Action item —
Without the pictures, print the lines from the one holding "Open the 按月 interval dropdown" through the last line below, both included, exactly as they stand.

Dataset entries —
::::::

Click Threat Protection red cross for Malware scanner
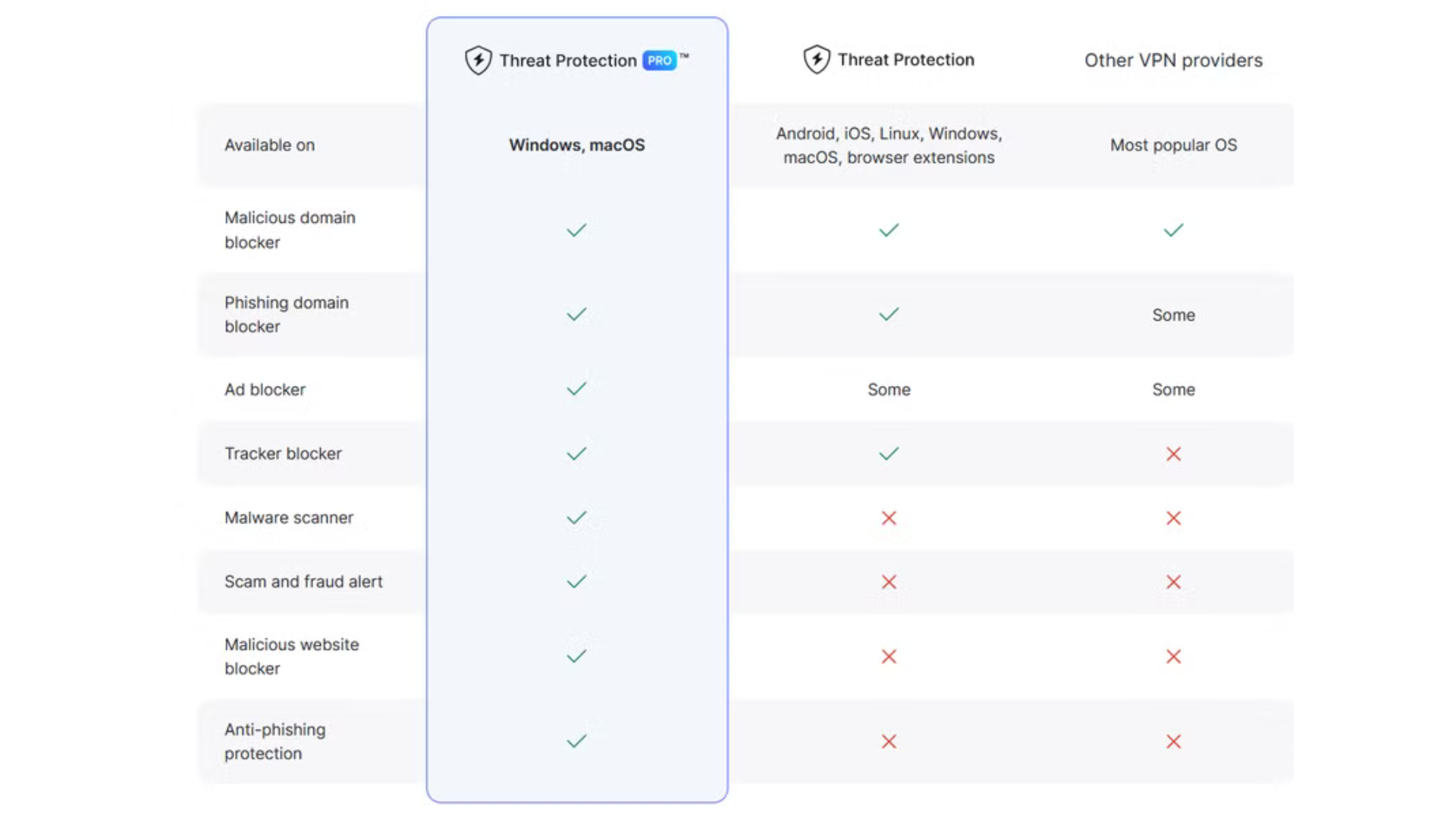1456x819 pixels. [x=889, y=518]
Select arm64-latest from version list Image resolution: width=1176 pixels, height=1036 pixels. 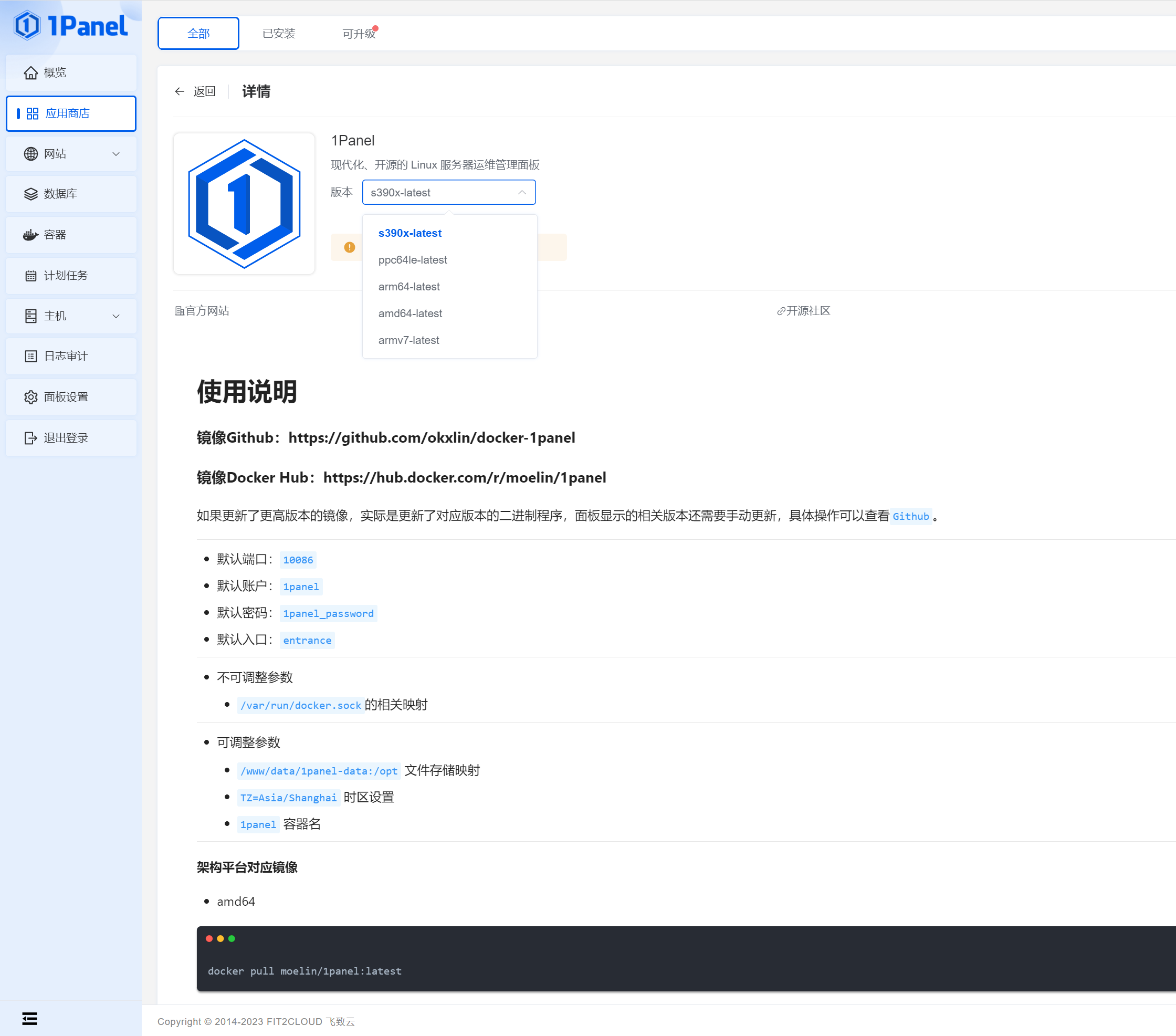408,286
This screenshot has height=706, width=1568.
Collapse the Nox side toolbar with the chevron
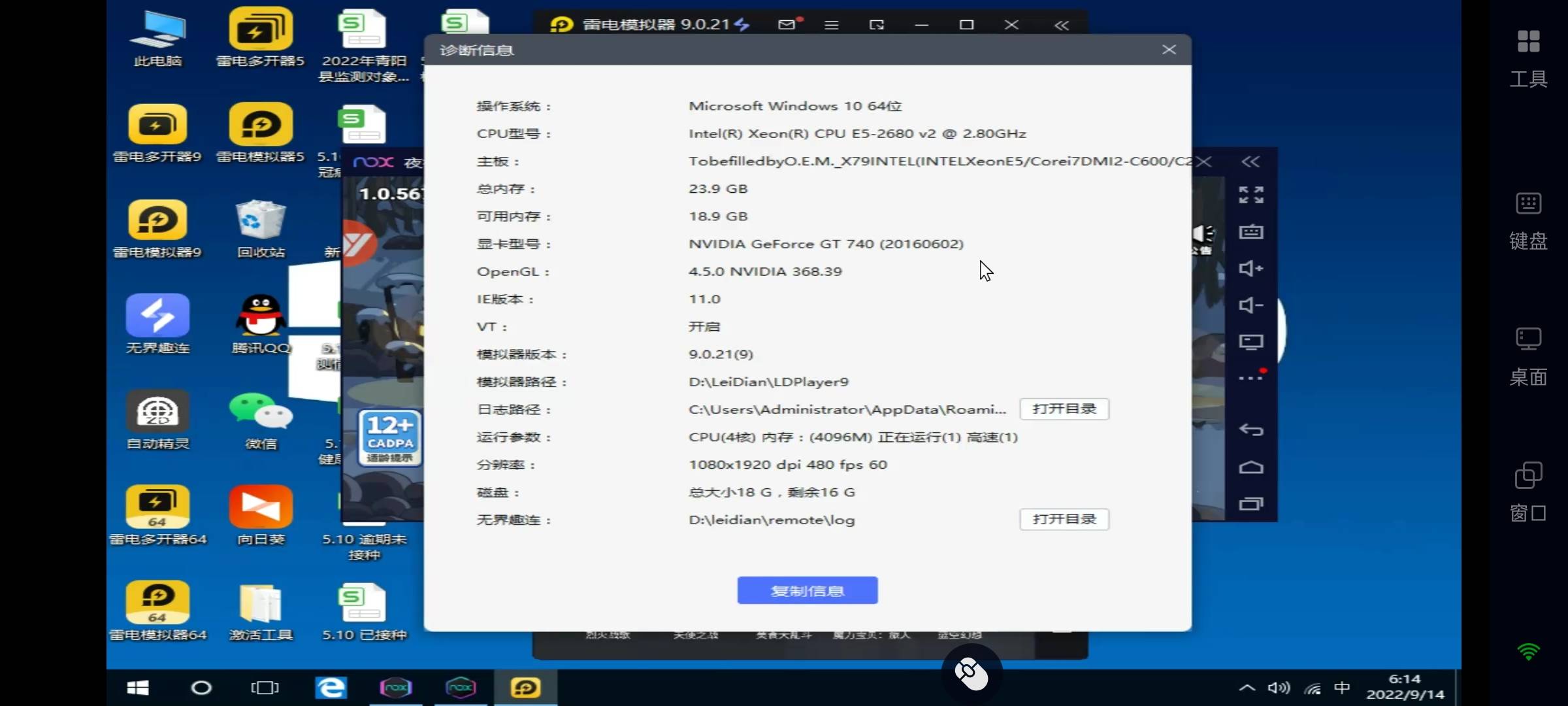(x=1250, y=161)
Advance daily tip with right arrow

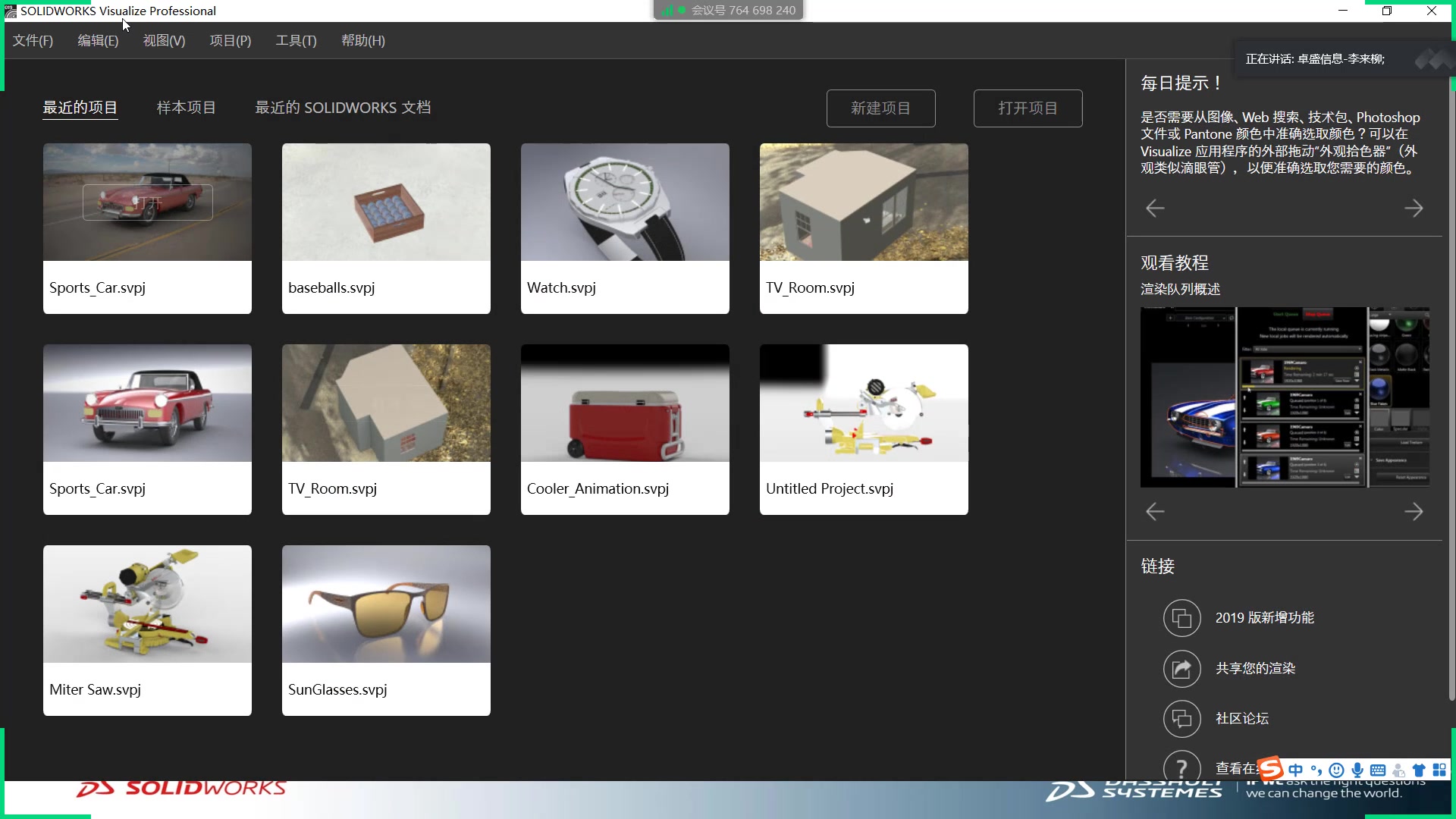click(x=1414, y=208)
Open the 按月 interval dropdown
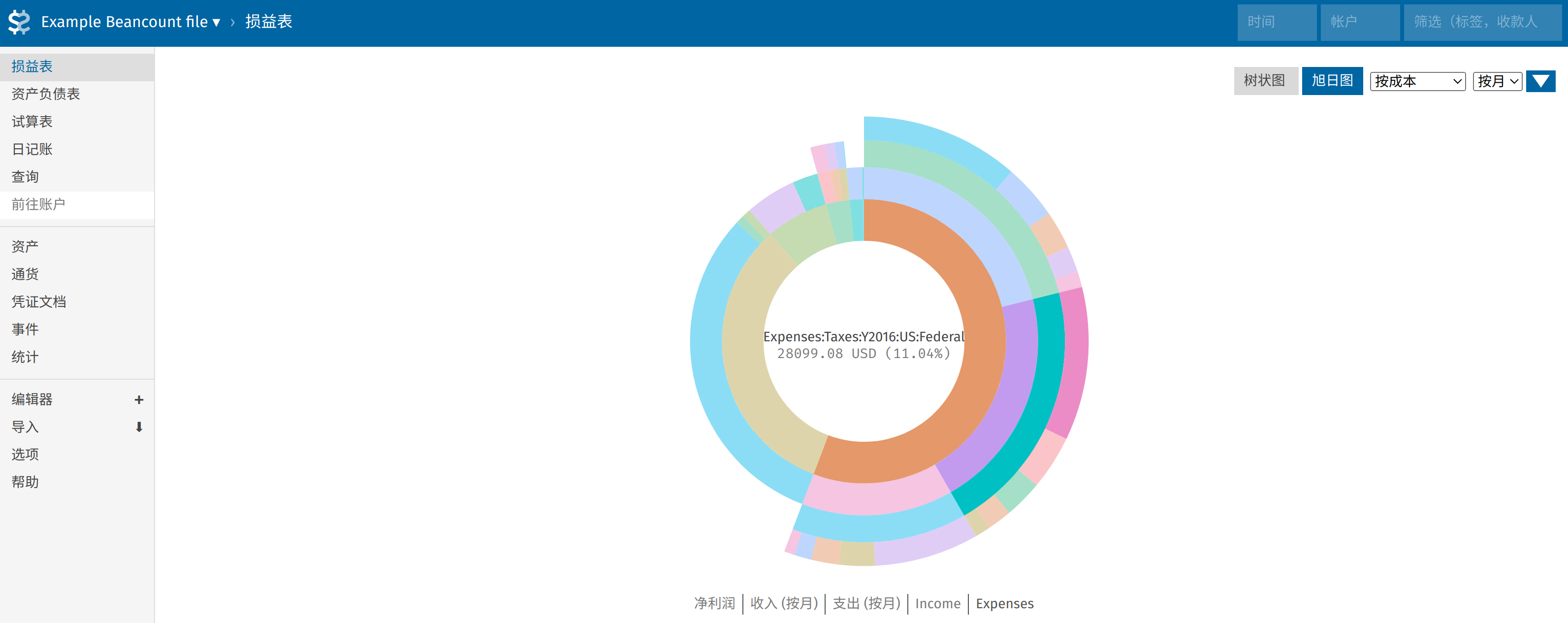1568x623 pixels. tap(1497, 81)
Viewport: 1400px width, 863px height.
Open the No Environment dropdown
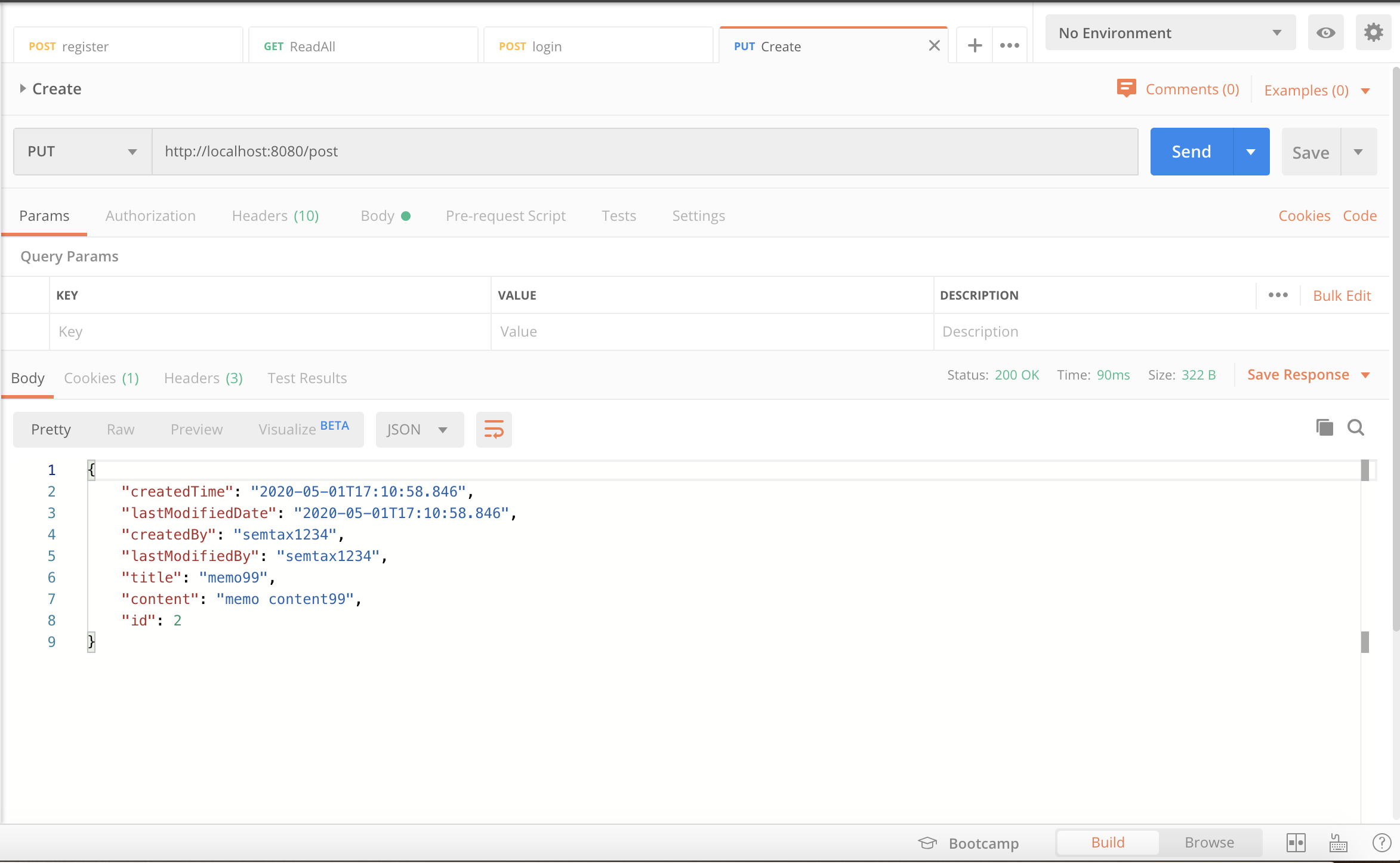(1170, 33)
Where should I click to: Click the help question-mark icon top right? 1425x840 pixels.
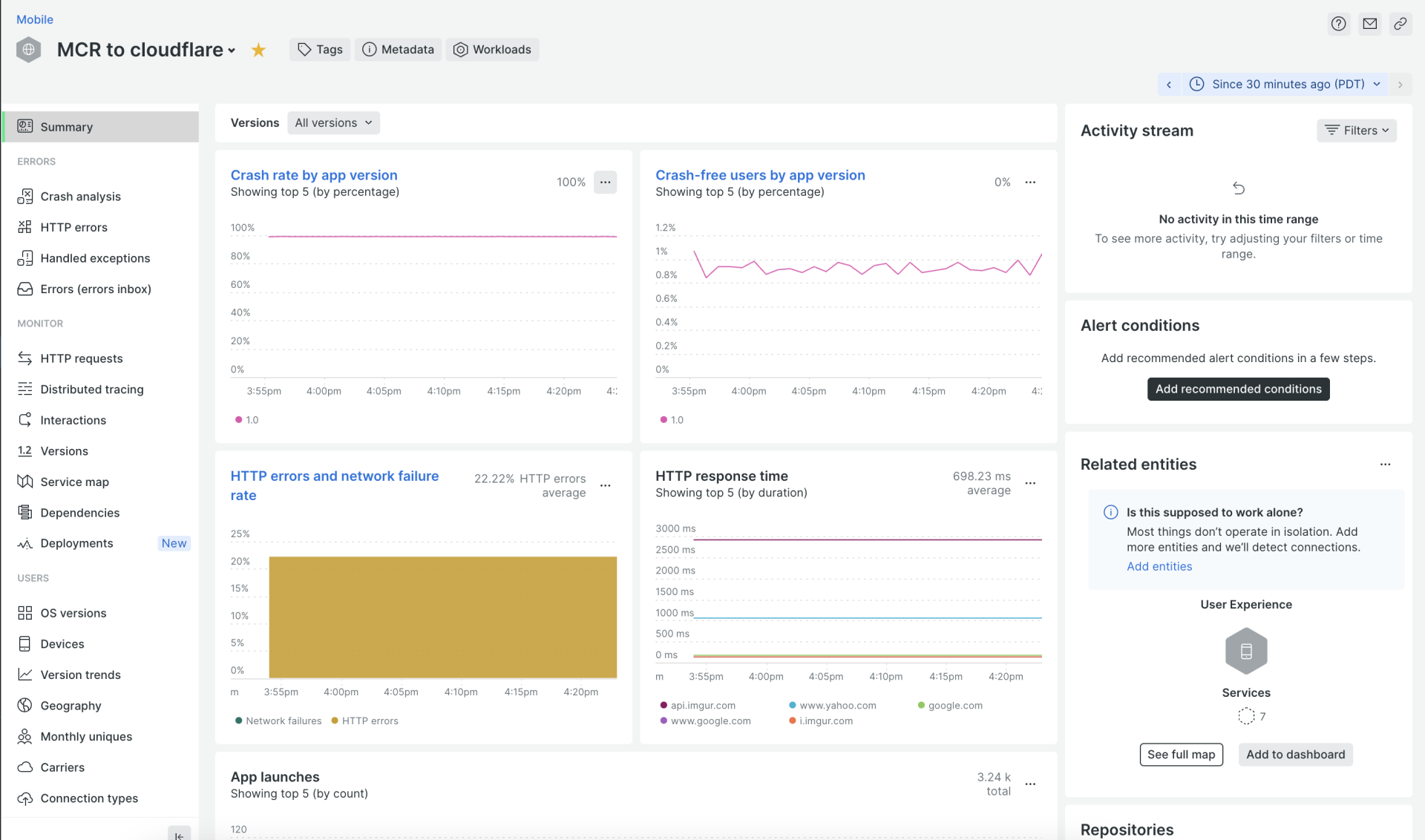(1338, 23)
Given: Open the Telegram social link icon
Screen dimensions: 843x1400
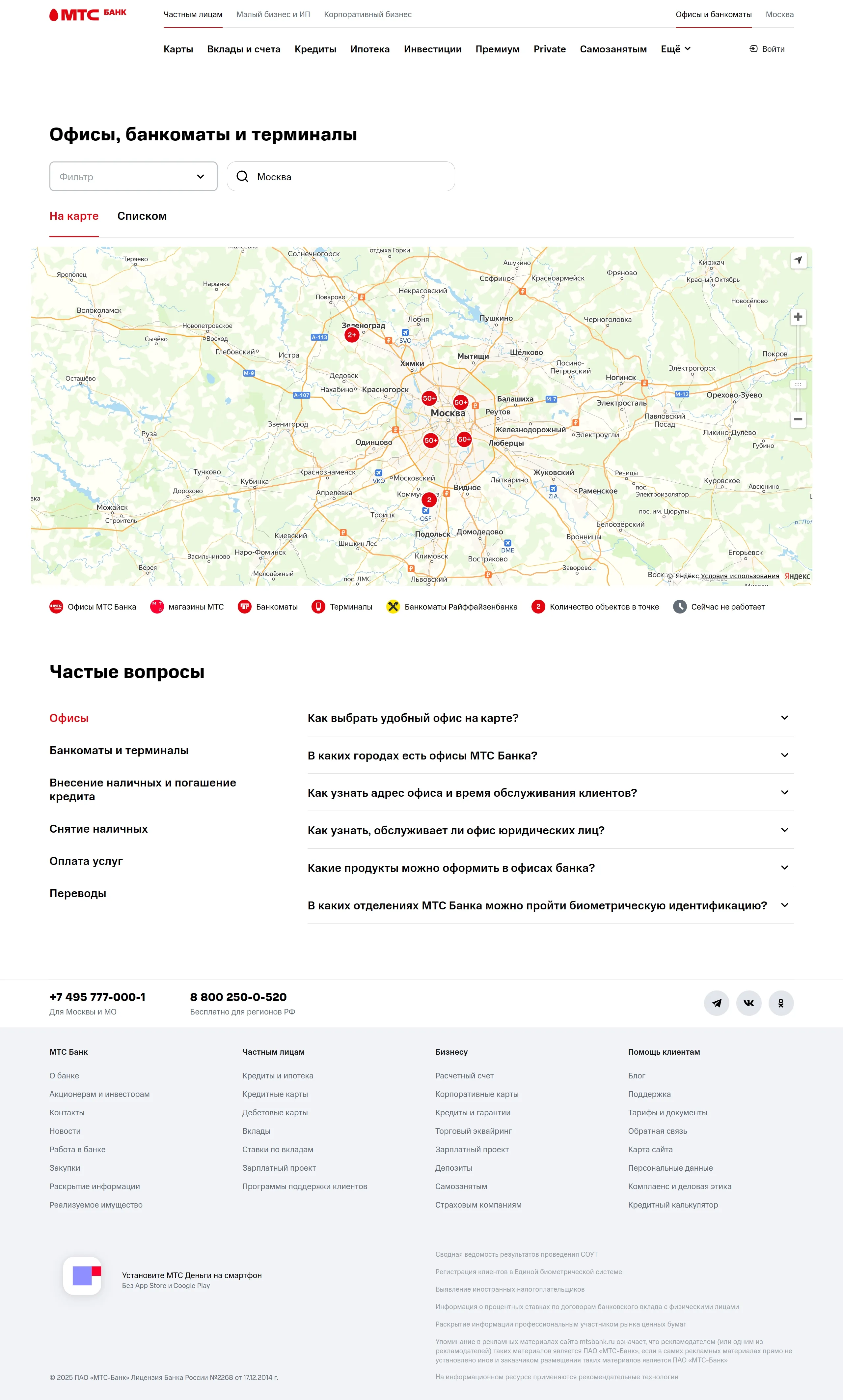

::::::

Response to this task —
Open the 按月 interval dropdown
1568x623 pixels. tap(1497, 81)
Viewport: 1400px width, 863px height.
Open the No Environment dropdown
(1170, 33)
Where should I click to: Click the help question-mark icon top right? 1425x840 pixels.
(1338, 23)
Given: Open the Telegram social link icon
Screen dimensions: 843x1400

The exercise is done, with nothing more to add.